*Task item*: Reproduce word for word the part of the Vaughan air pollution text below between "With much of" and "and growing population).", inclusive.

*Supplied text*:
With much of its pollution sources coming from the typical causes present in Canada, Vaughan would have much of its pollution related to the use of vehicles, as well as the other aforementioned sources such as industrial areas (many of which utilize diesel fuels for their heavy machinery as well as coal to provide energy for a sizeable and growing population).
Sources such as these release pollutants such as nitrogen dioxide (NO2) and sulfur dioxide (SO2). Both of these will find a majority of their release from the various vehicles on the roads, as well as being formed as a secondary pollutant through the bonding of other types of pollution already present in the air, such as the various oxides of nitrogen. Nitrogen dioxide is released in such quantities from vehicles that areas that see larger amounts of traffic, such as busy intersections or rush hour roads, almost always have a higher level of nitrogen dioxide present on the ground level or the air above. Other pollutants include ones such as black carbon, volatile organic compounds (VOC's) polychlorinated biphenyls, rubber particles (released from tires) and microplastics.
As is seen in many seasonal cities in Canada, as well as throughout the world, there is often a direct correlation between certain months of the year and the subsequent PM2.5 quantities found in the air. Whilst the colder months are typically when the pollution levels rise higher, of note is that the hotter summer months can also suffer from their own forms of pollution, with instances of smog being formed (another name for ozone, or O3, which whilst it plays a vital role in the upper atmosphere, but becomes a dangerous pollutant when on ground level). This can be formed from certain chemicals such as the aforementioned oxides of nitrogen (NOx) being exposed to high amounts of solar radiation, undergoing chemical reactions and converting into ozone.

*Supplied data*:
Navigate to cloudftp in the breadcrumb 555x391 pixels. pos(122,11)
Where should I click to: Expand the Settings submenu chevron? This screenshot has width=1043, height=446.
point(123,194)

*Written reply*:
With much of its pollution sources coming from the typical causes present in Canada, Vaughan would have much of its pollution related to the use of vehicles, as well as the other aforementioned sources such as industrial areas (many of which utilize diesel fuels for their heavy machinery as well as coal to provide energy for a sizeable and growing population).